Copying from Issue 1:
Great example. I'm realizing how complicated Wiktionary can be (for all the structure that the community applies, it's still language that is being described which is messy and unstructured wikitext which is messy). I'm wondering what basic assumptions we can make that would help us filter our lists. A few thoughts:
* It feels safe to assume that the L2 headings are always languages -- e.g., English, etc. I don't think this is particularly useful right now though because you're already extracting language-codes from the templates, which is far more direct.

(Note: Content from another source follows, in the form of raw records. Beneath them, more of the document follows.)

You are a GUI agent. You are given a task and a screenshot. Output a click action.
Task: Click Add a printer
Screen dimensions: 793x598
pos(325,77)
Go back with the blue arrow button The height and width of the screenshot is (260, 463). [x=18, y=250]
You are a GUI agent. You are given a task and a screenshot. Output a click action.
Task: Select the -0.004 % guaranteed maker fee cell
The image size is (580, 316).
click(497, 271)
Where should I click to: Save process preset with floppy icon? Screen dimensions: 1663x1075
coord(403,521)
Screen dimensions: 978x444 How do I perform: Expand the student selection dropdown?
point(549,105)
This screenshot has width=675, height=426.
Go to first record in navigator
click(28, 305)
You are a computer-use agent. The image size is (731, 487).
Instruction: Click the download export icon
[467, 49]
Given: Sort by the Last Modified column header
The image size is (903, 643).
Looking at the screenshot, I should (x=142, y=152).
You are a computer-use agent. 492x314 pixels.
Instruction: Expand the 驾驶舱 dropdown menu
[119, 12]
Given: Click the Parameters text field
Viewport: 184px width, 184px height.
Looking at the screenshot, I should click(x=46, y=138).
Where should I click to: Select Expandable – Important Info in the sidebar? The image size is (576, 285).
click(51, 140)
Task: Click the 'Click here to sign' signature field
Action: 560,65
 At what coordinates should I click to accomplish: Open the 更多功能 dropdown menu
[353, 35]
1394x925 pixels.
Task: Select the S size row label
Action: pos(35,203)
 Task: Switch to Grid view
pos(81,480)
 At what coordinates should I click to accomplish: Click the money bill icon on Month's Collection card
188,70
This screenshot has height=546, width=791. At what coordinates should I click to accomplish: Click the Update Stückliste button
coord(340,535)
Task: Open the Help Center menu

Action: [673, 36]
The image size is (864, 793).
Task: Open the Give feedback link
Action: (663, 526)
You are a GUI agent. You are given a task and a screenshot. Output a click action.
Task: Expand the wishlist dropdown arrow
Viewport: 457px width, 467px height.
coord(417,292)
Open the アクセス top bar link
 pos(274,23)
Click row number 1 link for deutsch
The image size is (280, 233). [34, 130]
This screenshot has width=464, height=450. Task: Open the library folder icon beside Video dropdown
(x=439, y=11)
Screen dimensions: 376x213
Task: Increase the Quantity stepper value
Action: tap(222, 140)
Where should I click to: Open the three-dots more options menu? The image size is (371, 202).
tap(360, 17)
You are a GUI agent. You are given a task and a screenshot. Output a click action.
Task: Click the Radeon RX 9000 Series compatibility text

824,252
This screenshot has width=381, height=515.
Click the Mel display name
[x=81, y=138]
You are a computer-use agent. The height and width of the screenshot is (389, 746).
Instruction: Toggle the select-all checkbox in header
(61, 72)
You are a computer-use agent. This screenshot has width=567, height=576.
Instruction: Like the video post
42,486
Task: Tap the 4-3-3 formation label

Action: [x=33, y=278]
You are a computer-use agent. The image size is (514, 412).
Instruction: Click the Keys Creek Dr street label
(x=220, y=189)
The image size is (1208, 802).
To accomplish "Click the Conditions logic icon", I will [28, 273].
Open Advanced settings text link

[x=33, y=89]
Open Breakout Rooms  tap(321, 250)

* I don't think we can assume anything about which sections are parts-of-speech and which are other pieces of information like etymology that are not particularly relevant to our goals. We could always generate an allow-list of parts-of-speech to check -- e.g., if section_title in ['noun', 'verb', ..., ] -- and that would probably work fine for English based on your initial work but likely would prevent us from scaling easily to other languages. Same for the head templates -- e.g., `{{en-adj}}` and `{{head|en|misspelling}}` -- which I assume any checks also would be difficult to scale to other languages.
* The use of the `#` character to start lines that are definitions of the word feels potentially consistent and language-agnostic. So if there is only one `#` line and it's a misspelling template, that feels like a confident way of stating that this word is only ever a misspelling.
Based on that, my feeling is that if we want to be able to say: "this word X only ever appears as misspelling in language Y", a reasonably high-precision / high-recall approach might be:
* Split a page into L2 sections (where we assume each is a separate language and therefore can be treated independently)
* For each L2 section, loop through all the lines that begin with `#`. If all of these lines have misspelling templates, then record as misspelling for that language; else assume there are legitimate usages of the spelling and skip.
From a code standpoint, you could also enforce if there are multiple misspelling templates under a L2 section that they all have the same language parameter (otherwise discard that language-spelling pair). The main refactoring of the current merge request would be to explicitly process the L2 sections separately and count up / process the `#` lines before recording misspelling templates.